**** TEXT SHOWN ****

EM algorithm only returns local optima. How to resolve this gap

between existing theory and actual practice? In this paper, we show

that under pretty reasonable conditions-–that hold for various types

of latent variable models-–the EM fixed points are as good as the

global minima from the statistical perspective. This explains what is

observed a lot in practice, namely that when the EM algorithm is given

a reasonable initialization, it often returns a very good answer.

There are lots of other interesting questions at this

computation/statistics interface. For instance, a lot of modern data

sets (e.g., Netflix) are so large that they cannot be stored on a

single machine, but must be split up into separate pieces. Any

statistical task must then be carried out in a distributed way, with

each processor performing local operations on a subset of the data,

and then passing messages to other processors that summarize the

results of its local computations. This leads to a lot of fascinating

questions. What can be said about the statistical performance of such

distributed methods for estimation or inference? How many bits do the

machines need to exchange in order for the distributed performance to

match that of the centralized “oracle method” that has access to all

the data at once? We have addressed some of these questions in a

recent line of work (with student Yuchen Zhang, former student John

Duchi and colleague Micheel Jordan).

**** COLLECTED MATERIAL ****

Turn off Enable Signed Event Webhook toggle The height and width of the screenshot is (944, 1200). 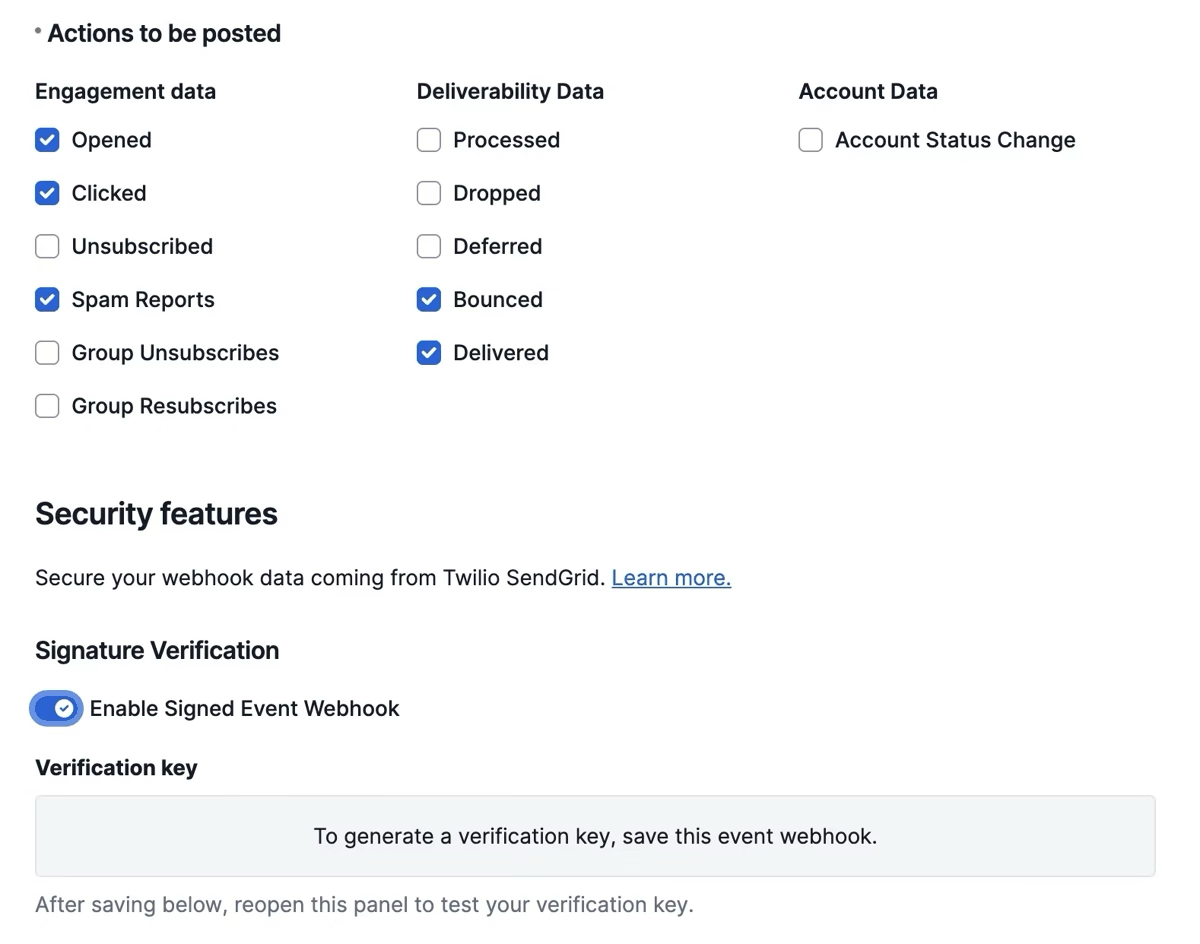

****

> _ACTION ITEM_
Using the text on the EM algorithm, decide whether each statement below agrees with it. Answer yes or no for each, and quote the words of the text that settle it.
1. Under reasonable conditions, the EM fixed points are as good as the global minima from the statistical perspective.
2. Data sets such as Netflix can be stored on a single machine.
3. In the distributed setting, each processor performs local operations on the full data set.

> _YOUR SOLUTION_
1. Yes: "the EM fixed points are as good as the global minima from the statistical perspective"
2. No: "a lot of modern data sets (e.g., Netflix) are so large that they cannot be stored on a single machine"
3. No: "each processor performing local operations on a subset of the data"